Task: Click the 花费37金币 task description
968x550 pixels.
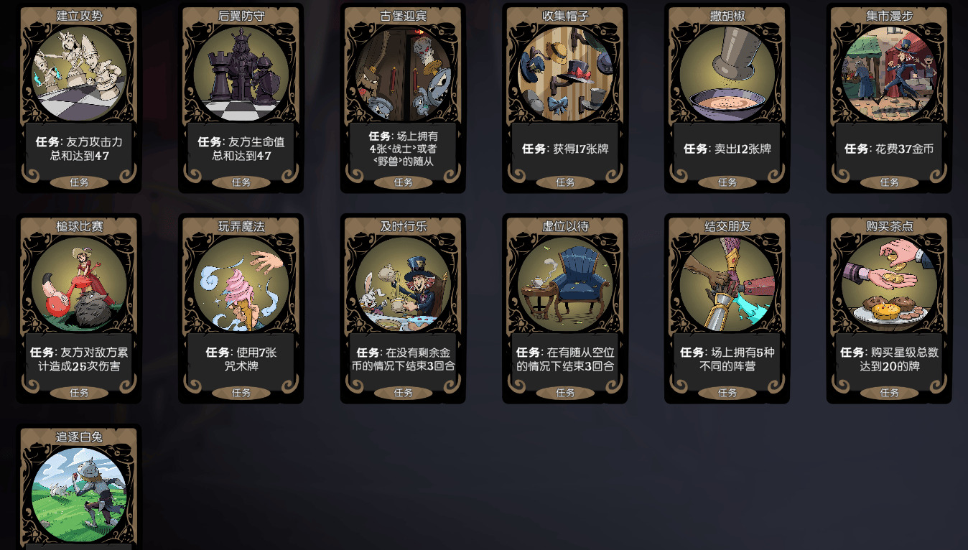Action: (x=890, y=149)
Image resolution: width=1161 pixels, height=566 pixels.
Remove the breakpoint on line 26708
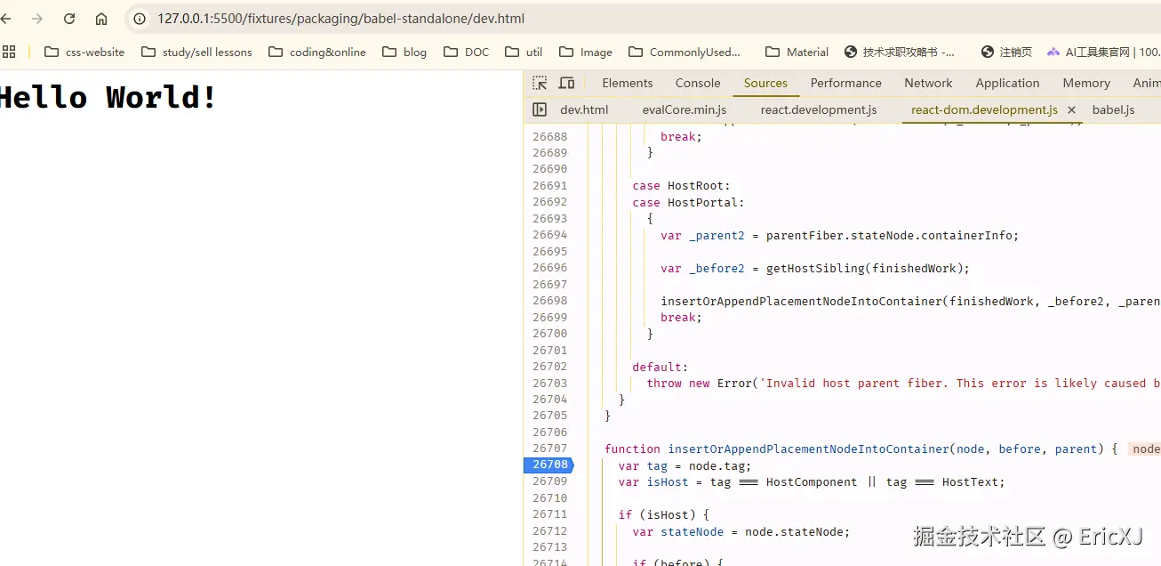549,465
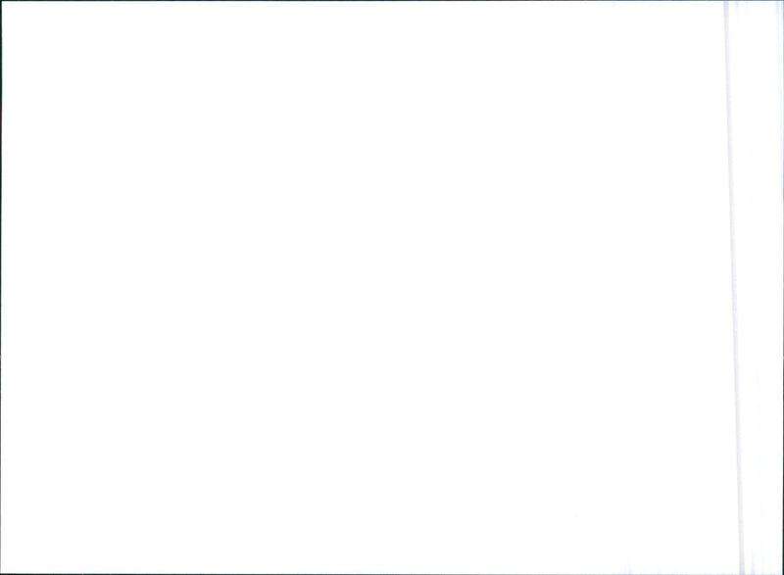
Task: Click the dark border along left edge
Action: tap(1, 287)
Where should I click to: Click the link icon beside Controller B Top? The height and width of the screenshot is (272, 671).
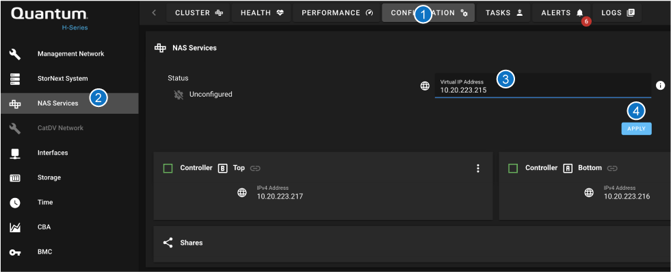tap(255, 168)
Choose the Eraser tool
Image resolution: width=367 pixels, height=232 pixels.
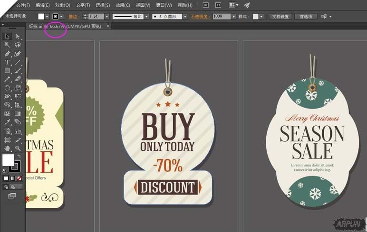click(x=18, y=80)
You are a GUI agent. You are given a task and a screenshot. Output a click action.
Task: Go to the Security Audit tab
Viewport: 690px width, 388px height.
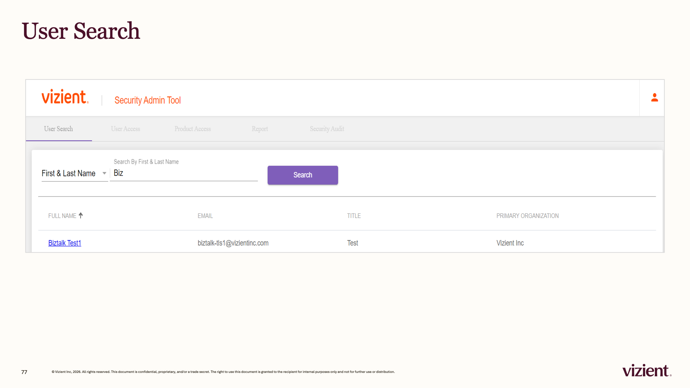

- **Work to complete**
A verbatim copy of every entry above, with no pictures, is the expected output.

- **Task response**
Task: Click the 花费37金币 task description
968x550 pixels.
Action: (x=890, y=149)
Image resolution: width=1161 pixels, height=566 pixels.
Remove the breakpoint on line 26708
549,465
Task: Click the dark border along left edge
Action: tap(1, 287)
Where should I click to: Click the link icon beside Controller B Top? The height and width of the screenshot is (272, 671).
tap(255, 168)
Choose the Eraser tool
Image resolution: width=367 pixels, height=232 pixels.
click(x=18, y=80)
You are a GUI agent. You are given a task and a screenshot. Output a click action.
Task: Go to the Security Audit tab
Viewport: 690px width, 388px height.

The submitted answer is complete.